Fogg himself was attracted to light art because of ephemeral quality.
“Light is anomalous, invisible. I sometimes use fog in my art works to make light more corporeal. Light art itself is quite ephemeral - you switch it off and it is gone.”
Despite his long-standing connection with Indian spirituality, his first visit to the country was only last year in 2009, when he was invited to an LED convention in Delhi. He took the opportunity to travel to Vadodra, Varanasi and Dharamsala. His favourite memories are of those living in a small hotel in Karolbagh in Old Delhi.

“If you wait outside the hotel, you will see elephants walk past—that won’t happen at the Imperial Hotel!” he laughs.
His other impressionable memories are from the Grand Trunk Road. “A lot of India is getting too modern. Beautiful cultures are getting destroyed by TV,” he says.
He refers not only to India, but also to the younger generation of the aboriginal communities in Australia. He has worked closely with one such community - his photographs of his lightwork with the Gija people of the Kimberley, at their invitation, led to The Spirit of the Gija exhibition which has travelled to galleries in Melbourne, New York and Kununurra.

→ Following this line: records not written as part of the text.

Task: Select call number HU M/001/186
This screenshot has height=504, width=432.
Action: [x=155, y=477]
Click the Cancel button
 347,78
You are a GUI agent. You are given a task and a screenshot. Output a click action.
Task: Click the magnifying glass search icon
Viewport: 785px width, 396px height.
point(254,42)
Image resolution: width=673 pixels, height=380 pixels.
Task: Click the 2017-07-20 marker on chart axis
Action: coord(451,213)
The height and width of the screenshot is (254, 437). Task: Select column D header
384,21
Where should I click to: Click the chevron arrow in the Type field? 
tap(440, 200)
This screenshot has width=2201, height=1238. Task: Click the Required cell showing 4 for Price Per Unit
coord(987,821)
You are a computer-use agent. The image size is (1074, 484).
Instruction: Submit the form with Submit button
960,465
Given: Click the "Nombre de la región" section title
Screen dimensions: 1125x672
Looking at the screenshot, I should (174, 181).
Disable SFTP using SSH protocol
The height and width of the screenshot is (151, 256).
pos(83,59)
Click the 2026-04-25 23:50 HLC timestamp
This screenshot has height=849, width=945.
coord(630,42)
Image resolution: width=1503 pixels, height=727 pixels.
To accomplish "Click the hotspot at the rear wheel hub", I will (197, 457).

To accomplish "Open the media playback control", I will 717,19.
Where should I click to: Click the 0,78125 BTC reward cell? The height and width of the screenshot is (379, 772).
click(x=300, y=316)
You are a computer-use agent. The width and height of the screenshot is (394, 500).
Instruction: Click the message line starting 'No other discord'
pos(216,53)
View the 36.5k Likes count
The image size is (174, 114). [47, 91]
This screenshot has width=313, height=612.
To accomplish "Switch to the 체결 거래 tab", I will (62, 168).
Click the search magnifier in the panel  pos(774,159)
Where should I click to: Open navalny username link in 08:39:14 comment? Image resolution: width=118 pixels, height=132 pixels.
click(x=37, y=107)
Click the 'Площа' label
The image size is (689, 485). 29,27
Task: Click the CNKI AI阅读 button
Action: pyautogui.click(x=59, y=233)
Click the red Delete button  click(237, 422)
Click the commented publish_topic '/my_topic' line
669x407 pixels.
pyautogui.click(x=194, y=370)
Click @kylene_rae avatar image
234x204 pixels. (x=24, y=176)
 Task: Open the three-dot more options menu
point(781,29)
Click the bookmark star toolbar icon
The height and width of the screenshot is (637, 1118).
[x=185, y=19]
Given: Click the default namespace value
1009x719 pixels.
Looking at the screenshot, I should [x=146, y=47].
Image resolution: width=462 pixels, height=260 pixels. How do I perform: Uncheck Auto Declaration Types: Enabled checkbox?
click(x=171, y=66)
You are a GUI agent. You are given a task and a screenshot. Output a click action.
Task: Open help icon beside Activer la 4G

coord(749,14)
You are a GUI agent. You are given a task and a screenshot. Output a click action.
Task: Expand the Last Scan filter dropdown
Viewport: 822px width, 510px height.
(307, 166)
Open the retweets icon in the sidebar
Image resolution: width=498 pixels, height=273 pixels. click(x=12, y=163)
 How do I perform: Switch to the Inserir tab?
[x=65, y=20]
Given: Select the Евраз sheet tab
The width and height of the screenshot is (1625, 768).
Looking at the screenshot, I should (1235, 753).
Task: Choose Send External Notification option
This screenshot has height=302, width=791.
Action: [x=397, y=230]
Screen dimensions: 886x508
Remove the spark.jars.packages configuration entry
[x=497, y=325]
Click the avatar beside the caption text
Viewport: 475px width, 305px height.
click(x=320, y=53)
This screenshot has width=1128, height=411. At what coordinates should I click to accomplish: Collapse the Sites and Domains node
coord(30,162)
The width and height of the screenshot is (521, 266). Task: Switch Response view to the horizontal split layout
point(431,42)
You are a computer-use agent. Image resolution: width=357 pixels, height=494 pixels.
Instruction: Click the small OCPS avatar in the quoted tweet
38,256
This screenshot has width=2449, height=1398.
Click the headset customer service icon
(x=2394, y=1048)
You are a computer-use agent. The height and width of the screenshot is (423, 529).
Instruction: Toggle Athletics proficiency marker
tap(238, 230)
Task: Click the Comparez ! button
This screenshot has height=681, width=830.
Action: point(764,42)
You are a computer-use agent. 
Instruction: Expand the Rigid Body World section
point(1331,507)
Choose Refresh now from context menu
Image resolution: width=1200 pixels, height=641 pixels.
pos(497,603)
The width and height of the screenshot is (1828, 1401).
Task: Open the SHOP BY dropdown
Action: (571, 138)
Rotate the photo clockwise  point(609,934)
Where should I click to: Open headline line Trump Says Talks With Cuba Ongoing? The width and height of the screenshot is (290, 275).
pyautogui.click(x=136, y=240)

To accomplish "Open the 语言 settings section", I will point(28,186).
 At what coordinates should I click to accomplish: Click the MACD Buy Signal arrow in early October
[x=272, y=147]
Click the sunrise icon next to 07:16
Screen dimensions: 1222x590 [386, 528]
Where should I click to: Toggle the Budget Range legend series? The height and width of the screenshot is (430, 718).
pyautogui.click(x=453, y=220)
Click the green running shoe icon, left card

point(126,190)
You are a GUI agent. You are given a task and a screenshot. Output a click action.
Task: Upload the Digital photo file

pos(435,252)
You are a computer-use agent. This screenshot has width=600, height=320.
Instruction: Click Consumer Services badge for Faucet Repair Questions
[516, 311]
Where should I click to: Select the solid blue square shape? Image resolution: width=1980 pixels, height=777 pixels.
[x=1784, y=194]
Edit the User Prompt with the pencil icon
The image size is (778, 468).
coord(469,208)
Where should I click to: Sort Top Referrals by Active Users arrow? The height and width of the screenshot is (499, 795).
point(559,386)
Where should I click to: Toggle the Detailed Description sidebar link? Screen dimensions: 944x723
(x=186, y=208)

His other major art shows have included light installations in group shows at the National Gallery of Victoria in 1984 and the Art Gallery of New South Wales in 1992 and he was also commissioned to produce a light installation - OP/EN - for the Museum of Contemporary Art, Sydney in 1991. He has also taken his installation work The Magic of Light to Singapore and other light works to Bangkok, Hong Kong and to the Diwali festival of lights in India in 2009. Earlier this year Fogg exhibited a commissioned work at Hazelhurst Regional Gallery and Art Centre, titled Lumino Kinetics: Seven Light Sculptures which utilised 21 lightworks and 9 films about light as part of his long term multimedia project - The Spirit of India
While he was in India, he had an exhibition of works scheduled to open at a gallery in Vadodra. However, the raging controversy over the racist attacks against Indian students in India made the gallery nervous about showing Australian works for fear of backlash. “I was surprised because my works are obviously about reconciliation,” says Fogg. Undeterred, he is trying to organise another exhibition in Delhi, this time in conjunction with another Australian artist, Tracey Deep as well as two Indian artists who travelled to Australia in the aftermath of the controversy to create new works - Seema Kohli and Dhiraj Singh. Fogg hopes to finish a new work for the Indian exhibition, which has particular resonance with the recent souring of relations between the two nations. “I am not inspired by the spirituality of any one religion or particular belief, but the way that the belief and social systems in all the many different Indias add up to manifest a harmonious whole -- one family,” says Fogg. “I was first moved by this concept of - Universal Oneness - at the Yellow House, Sydney nearly 40 years ago through an unpublished cartoon by Martin Sharp titled we are all islands, joined beneath the sea. My friend, the artist Dhiraj Singh tells me that this ancient Indian concept of Vasudev Kutumbakam, the world as One Family, holds special relevance today particularly in our reaction to climate change. We all have to work together.”